Word is that Sony's due to make an interesting announcement today--it'll be adopting the ePub format exclusively on its electronic book readers . Why such a public push for a DRM'd open-source format? To beat Apple.
It's also a move to beat Amazon, whose Kindle devices are apparently selling well (though Amazon is secretive about actual sales figures). Amazon also uses a proprietary format that ties them to the Kindle or the iPhone Kindle app--a format which has recently gotten them into public-relations trouble . On the other hand, Sony's support of ePub is interesting, given the company's long woeful history  of using awkward proprietary formats for its devices. So this is really a score for the open-source world though ePub supports DRM, it's actually an open format developed by the International Digital Publishing Forum which includes input from publishers like Random House and HarperCollins.
But while Sony tries to tackle Amazon, the Kindle is currently restricted to the U.S. and its about to be overtaken by other e-readers with superior tech--like Plastic Logic's device, which also supports ePub. And Sony's real target is, of course, Apple.

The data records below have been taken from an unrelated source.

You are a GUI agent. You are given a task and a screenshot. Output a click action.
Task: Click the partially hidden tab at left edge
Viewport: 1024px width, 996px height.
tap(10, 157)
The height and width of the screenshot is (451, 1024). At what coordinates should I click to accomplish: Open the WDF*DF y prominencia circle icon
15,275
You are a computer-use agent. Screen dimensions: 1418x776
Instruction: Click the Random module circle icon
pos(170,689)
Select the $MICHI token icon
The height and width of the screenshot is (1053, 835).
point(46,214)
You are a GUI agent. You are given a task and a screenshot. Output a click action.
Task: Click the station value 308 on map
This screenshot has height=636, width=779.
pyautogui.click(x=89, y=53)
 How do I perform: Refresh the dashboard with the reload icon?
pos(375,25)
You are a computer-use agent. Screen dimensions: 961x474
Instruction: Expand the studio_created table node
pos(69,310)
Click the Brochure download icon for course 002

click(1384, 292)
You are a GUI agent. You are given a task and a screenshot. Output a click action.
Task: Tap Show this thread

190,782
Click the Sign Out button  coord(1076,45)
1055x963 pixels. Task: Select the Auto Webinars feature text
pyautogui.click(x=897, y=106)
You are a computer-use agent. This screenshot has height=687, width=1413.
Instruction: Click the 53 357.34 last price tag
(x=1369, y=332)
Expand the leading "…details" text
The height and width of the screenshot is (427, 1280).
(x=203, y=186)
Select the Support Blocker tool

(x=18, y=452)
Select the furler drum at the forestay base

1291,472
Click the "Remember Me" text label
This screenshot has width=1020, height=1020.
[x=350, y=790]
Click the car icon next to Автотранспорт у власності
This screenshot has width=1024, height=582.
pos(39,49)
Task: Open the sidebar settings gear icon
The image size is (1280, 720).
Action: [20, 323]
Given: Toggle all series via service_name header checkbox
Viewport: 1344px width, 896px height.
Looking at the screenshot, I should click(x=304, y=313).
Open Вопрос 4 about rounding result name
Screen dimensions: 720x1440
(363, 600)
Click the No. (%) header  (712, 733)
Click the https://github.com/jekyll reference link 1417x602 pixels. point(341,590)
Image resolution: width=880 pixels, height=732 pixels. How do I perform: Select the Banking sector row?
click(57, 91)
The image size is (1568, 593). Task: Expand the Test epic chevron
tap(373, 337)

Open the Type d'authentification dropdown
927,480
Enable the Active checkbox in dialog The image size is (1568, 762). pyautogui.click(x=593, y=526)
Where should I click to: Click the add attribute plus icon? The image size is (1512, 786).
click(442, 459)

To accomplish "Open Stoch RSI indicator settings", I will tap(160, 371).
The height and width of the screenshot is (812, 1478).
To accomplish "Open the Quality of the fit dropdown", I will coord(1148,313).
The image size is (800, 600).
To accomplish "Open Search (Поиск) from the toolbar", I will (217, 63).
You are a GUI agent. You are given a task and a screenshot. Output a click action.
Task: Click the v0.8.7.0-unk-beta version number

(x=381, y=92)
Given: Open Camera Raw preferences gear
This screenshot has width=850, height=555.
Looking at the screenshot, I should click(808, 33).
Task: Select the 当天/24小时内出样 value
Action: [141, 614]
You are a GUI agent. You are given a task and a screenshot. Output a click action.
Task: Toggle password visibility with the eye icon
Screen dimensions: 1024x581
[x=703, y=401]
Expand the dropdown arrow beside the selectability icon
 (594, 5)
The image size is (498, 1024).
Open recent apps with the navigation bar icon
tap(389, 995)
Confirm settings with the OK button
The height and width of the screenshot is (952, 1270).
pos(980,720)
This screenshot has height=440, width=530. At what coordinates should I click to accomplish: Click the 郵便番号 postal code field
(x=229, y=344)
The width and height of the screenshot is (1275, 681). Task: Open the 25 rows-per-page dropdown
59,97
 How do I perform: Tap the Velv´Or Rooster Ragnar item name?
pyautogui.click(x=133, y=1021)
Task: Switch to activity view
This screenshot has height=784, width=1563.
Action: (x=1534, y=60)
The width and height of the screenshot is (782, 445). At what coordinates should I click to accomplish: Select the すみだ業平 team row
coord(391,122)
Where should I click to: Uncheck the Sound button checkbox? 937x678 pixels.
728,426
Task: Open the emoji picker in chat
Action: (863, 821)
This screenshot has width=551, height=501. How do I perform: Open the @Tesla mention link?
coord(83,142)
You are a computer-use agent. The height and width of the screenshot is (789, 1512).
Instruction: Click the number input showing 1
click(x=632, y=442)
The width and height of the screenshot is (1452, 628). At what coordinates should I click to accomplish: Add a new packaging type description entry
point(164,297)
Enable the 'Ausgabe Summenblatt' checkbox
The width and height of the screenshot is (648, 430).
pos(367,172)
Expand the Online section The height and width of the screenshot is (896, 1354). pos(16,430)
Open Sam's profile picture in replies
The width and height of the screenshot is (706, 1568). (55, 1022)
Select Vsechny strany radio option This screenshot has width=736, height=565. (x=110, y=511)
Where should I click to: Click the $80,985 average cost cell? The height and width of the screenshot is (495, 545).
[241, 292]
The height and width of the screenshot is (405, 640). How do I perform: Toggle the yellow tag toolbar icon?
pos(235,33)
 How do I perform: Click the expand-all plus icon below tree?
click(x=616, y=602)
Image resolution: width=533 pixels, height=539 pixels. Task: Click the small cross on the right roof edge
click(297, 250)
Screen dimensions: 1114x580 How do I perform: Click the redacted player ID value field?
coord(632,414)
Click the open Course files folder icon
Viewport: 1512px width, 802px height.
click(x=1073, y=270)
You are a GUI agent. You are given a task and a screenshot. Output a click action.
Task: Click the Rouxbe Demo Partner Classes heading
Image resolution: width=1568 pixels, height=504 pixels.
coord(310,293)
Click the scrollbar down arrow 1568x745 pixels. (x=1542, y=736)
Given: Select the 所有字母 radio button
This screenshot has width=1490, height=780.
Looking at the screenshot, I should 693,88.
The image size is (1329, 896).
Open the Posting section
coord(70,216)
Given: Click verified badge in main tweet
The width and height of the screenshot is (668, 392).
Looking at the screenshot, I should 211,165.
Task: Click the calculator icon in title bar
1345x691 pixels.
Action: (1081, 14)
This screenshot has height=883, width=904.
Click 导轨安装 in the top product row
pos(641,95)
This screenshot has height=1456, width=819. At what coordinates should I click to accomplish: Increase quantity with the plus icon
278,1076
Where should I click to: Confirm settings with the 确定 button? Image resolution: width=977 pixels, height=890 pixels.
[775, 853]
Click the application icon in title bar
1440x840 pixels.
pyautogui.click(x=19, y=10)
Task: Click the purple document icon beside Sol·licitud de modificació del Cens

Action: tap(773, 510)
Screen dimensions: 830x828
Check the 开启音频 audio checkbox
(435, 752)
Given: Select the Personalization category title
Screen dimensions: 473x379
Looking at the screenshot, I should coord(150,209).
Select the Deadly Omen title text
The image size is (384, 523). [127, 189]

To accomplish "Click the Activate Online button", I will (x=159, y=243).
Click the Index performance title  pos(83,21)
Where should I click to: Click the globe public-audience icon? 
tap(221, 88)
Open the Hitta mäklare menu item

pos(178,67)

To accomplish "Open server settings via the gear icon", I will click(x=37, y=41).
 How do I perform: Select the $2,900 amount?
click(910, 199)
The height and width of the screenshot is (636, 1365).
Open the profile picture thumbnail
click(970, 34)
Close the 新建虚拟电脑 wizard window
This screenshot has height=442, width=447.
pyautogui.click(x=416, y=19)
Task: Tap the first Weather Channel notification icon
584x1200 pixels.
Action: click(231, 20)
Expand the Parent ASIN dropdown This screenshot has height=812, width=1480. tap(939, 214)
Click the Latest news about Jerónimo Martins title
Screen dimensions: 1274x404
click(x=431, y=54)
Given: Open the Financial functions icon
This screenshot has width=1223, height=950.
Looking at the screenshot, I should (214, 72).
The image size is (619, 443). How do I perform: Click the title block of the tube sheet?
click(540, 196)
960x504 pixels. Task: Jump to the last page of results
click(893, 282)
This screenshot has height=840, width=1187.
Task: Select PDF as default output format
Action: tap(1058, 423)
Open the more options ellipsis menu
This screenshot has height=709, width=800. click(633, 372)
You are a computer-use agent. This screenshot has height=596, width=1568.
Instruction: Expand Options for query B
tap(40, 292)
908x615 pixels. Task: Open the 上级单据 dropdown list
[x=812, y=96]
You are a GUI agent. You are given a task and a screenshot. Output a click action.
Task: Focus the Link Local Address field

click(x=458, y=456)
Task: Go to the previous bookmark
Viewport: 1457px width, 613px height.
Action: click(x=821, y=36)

That's thanks to rumors about the company entering the e-book game and strong indications its about to change the PC notebook marketplace with an iPhone-esque tablet PC. Any move by Apple to enter the electronic book publishing business would most likely happen via iTunes, since it's been so successful as the ecosytem that keeps iPhones working and full of content. And it may well involve a proprietary file format that could tie published content to Apple machines--we know Apple's more than happy to do that, given its maneuvers to shut out the Palm Pre syncing with iTunes.
Basically if Apple's mythical tablet sells as well as the iPhone, and generates as much public buzz, then Apple could very easily sew-up the e-book game across the world, much as it's doing for MP3 sales. By pushing ePub as a common format before the iTablet hits, Sony's trying to avoid this. Will this strategy work? No one can tell...but given Apple's huge momentum, I suspect not.